Cette dynamique peut-elle nous inspirer dans la situation extrême que nous vivons? Oui.

Un bref point de définition pour commencer. Par situation extrême, on se réfère à une situation caractérisée par trois points : des changements constants qui obligent à une adaptation continue, l'incertitude qui rend difficile toute anticipation, et les risques encourus qui peuvent être fatals. Ce qui, peu ou prou, ressemble à ce que l'on vit actuellement avec le covid. Les musiciens peuvent-ils donc être un exemple à suivre pour affronter ces situations ?

 

Le modèle PAC (Partition, Autonomie et Co-dépendance)

Sur la base d’années de modélisations et d’interventions auprès de professionnels chevronnés (par exemple électriciens spécialistes des sites de haute tension, interventions dans les urgences hospitalières), nous avons déterminé un modèle opérationnel inspirés de l’exemple musical appelé PAC pour Partition, Autonomie et Co-dépendance. Considérez-le comme une forme de guide/mémo, à adapter aux contextes professionnels rencontrés. Sa pertinence est éprouvée dans les situations de travail à distance que nous vivons actuellement.

L'idée est la suivante : pour vous assurer que vos équipes soient alignées sur des objectifs communs, vous devez leur fournir un canevas avec une visée à court et moyen terme et des rendez-vous réguliers qui scandent la progression: c'est la partition. La précision de cette partition dépendra de l'exposition au risque des employés. Considérez une centrale nucléaire : une suite d'erreurs humaines peut conduire à la catastrophe. La partition est ici détaillée jusqu'à la note près pour réduire au maximum l'exposition individuelle au risque. Des procédures rigides existent à chaque niveau de responsabilité et déterminent les étapes à accomplir : théoriquement, aucune marge de manœuvre n’est laissée à l'improvisation.

Si l'individu est, par sa fonction, exposé personnellement au risque comme le secouriste ou le guide de haute montagne, sa survie, ou celle du patient, dépend directement des actions et décisions qu'il entreprend. La partition de l'organisation qui l'emploie s'approchera davantage d'une grille de jazz, avec quelques accords singuliers qui donnent la couleur et la direction de l'ensemble (par exemple, principes clés et objectifs).

Le deuxième composant du PAC a déjà en partie été dévoilé : c'est l'autonomie garantie à votre équipier/employé. Le concept n'est pas nouveau, mais il est d'actualité : vous déterminez des activités qu'il ou elle peut accomplir seul(e) et vous lui donnez l'opportunité d'atteindre les objectifs fixés ensemble (via la partition) par des moyens et des outils développés par ses soins.
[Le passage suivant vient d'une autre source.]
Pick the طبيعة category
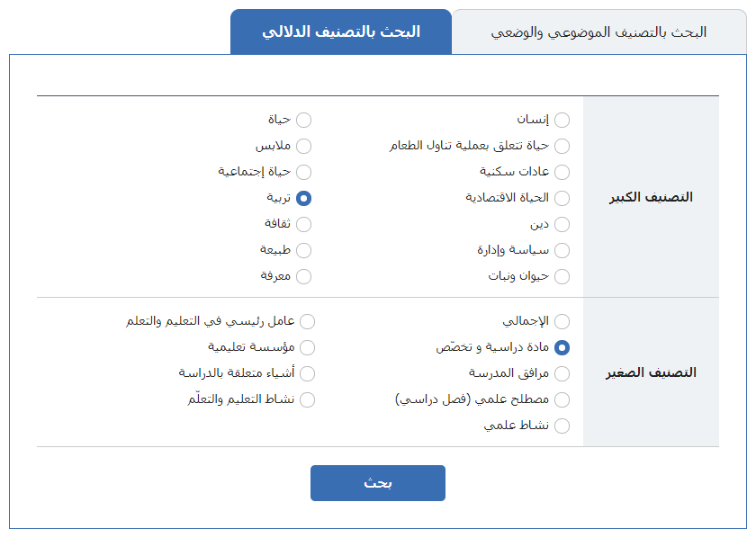Screen dimensions: 756x538 click(x=303, y=250)
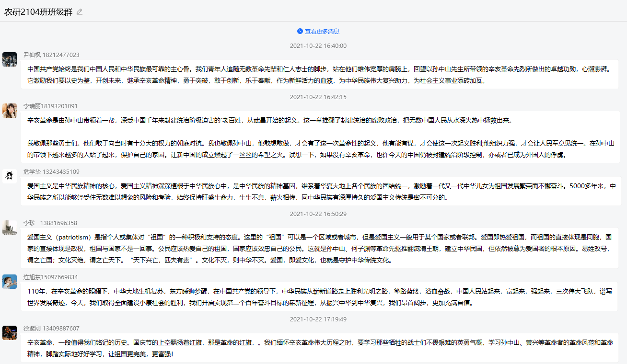This screenshot has height=364, width=627.
Task: Select sender name 李瑞丽18193201091
Action: (50, 106)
Troisième et dernier élément, la co-dépendance. Comme dans un orchestre, la possibilité de réaliser la partition dépend de l'action de chacun. Cela suppose une claire identification du périmètre d'action et de la complémentarité de chacun telle que définie dans la partition. Les trombones jouent des mélodies inaccessibles aux violons, mais ils peuvent les accompagner harmonieusement. Si chacun mesure, à chaque moment du projet ou de l'activité, la position des autres, la qualité de son engagement ou les difficultés rencontrées, vous garantissez la cohésion du groupe.

Les compétences émotionnelles dans ce contexte? Elles sont ce qui permet l'application du PAC et rend possible l'action collective, en particulier, dans les situations extrêmes.

 

Un encadrement bienveillant et ferme

Le maitre mot dans l'ensemble de ces cas est d'accepter l'erreur, tout en cherchant à diminuer son occurrence, car elle est souvent inévitable lorsqu'il y a une prise de risque. Un encadrement bienveillant et ferme parvient à capitaliser sur l'expérience acquise à travers ces erreurs s’il met en place un suivi régulier, compétent et sensible (par exemple l'utilisation du debrief après la mission ou le chef d'orchestre donnant son feedback, c'est-à-dire corrigeant l'exécution de certaines parties orchestrales pour parvenir à l'interprétation souhaitée).

Comme le terrain professionnel ne permet pas toujours ces erreurs, la simulation est désormais employée de manière croissante. Inaugurée par les pilotes, déployée dans le domaine de la santé, cette pratique pédagogique scénarise des situations réelles du monde professionnel et place les employés/acteurs dans un contexte hyperréaliste pour qu'ils apprennent à agir ensemble, en mettant à profit la diversité et la complémentarité de leurs compétences.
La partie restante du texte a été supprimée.